A chuva que sempre foi banal, tanto que o ex-médico se habituou a tratar a terra em que nasceu como o “penico das Beiras”, tornou-se rara. Muito rara. Ao ponto de criar sentimentos especiais.
“Senti uma sensação de alegria como já não tinha há muito tempo”, afiança.
A queda de água que começou de madrugada estendeu-se por toda a manhã com alguma intensidade, parou durante o período da tarde para voltar a cair durante a noite desta quinta-feira.
Luís Simões, professor da Escola Superior de Tecnologia e Gestão de Viseu, e especialista em temos de hidrografia, usa uma metáfora à qual retira o sarcasmo. “Um dia de chuva é apenas uma gota no oceano”.

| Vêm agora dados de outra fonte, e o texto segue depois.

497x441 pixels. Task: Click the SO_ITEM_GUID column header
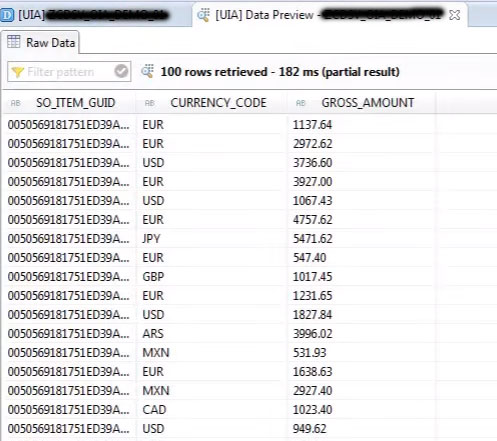(69, 103)
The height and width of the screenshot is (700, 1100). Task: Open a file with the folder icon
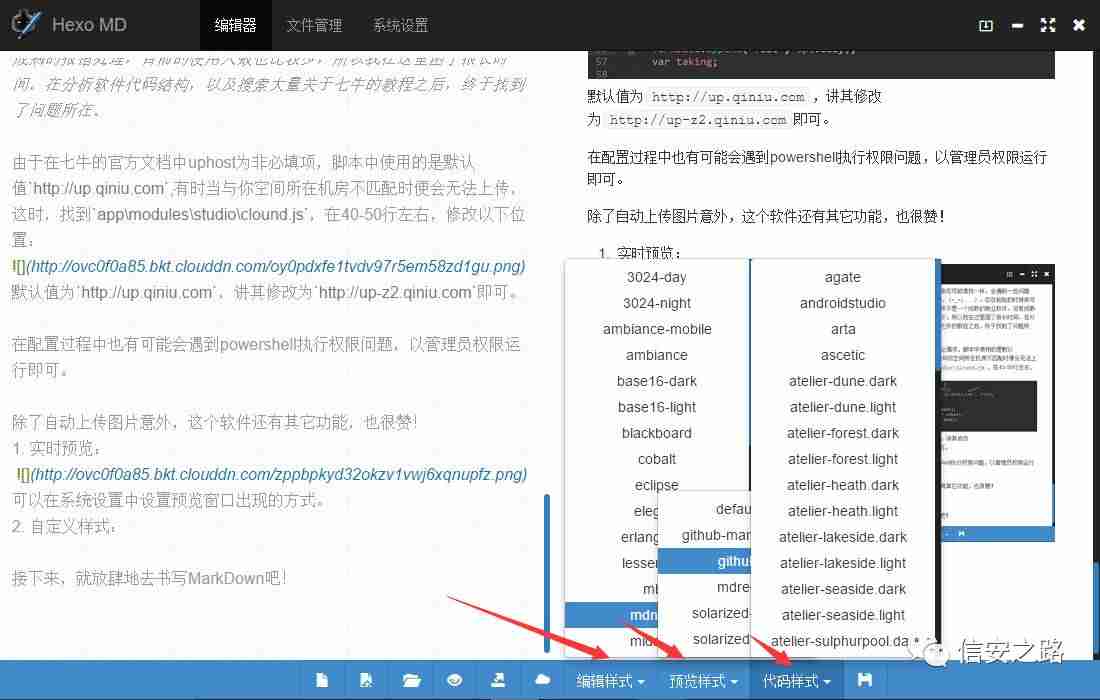411,679
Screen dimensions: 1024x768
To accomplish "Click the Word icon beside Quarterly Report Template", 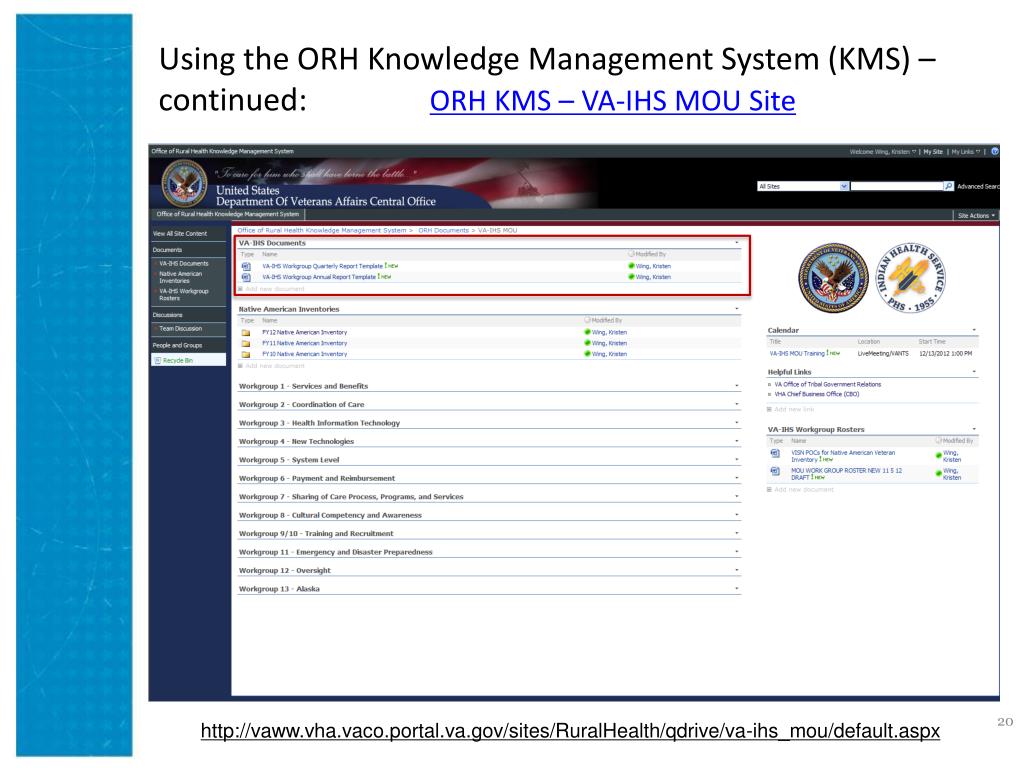I will point(244,264).
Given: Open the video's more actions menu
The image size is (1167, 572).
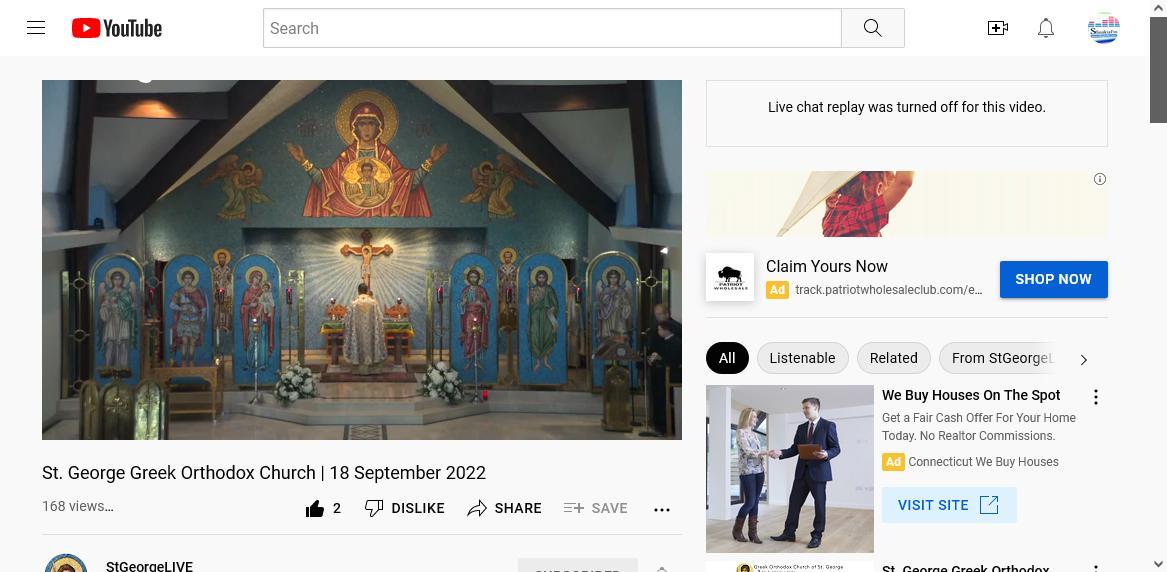Looking at the screenshot, I should pos(662,509).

“Quanto é preciso de chover? Precisaríamos de voltar a uma série alargada de anos com precipitação equivalente àquela que tínhamos antes das alterações climáticas se fazerem sentir”, avança. O tema da água, e da sua escassez, garante que está para ficar.
Os meses de Março e Novembro, que normalmente são os mais fortes e importantes em termos de pluviosidade no distrito beirão, foram este ano anormalmente baixos no que diz respeito à queda de água. Um dia de chuva é bom, dois será melhor, uma semana seria fantástico. Mas há um desafio estrutural que a chuva não resolverá.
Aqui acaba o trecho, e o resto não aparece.